**WHAT TO DO**
Count every line in the data that contains the word "Task", then report that number alone.

**EXTRACTED DATA**
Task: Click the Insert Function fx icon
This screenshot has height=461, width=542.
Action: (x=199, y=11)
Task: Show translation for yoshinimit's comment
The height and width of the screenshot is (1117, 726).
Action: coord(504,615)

* * *

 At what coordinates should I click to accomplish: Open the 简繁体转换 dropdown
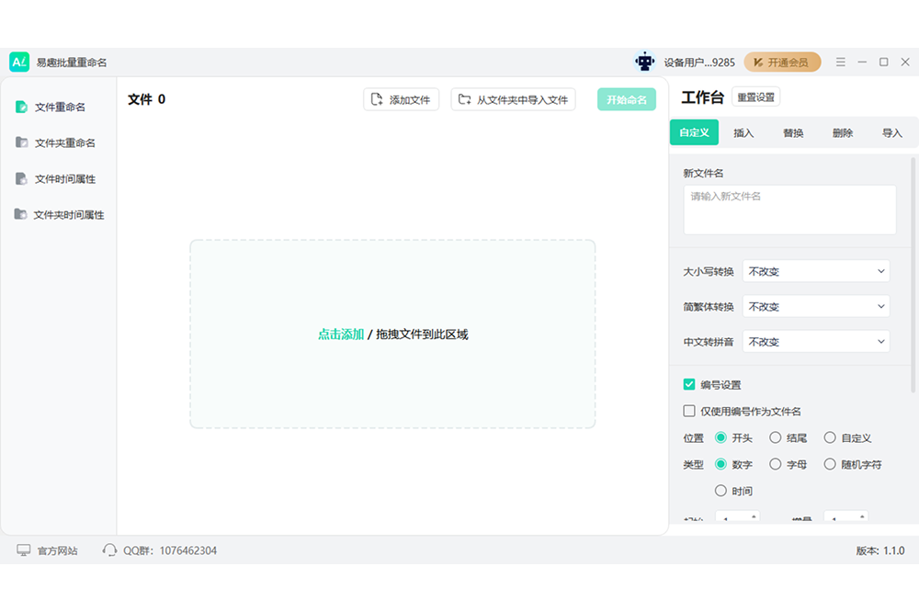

**WORKED SOLUTION**
2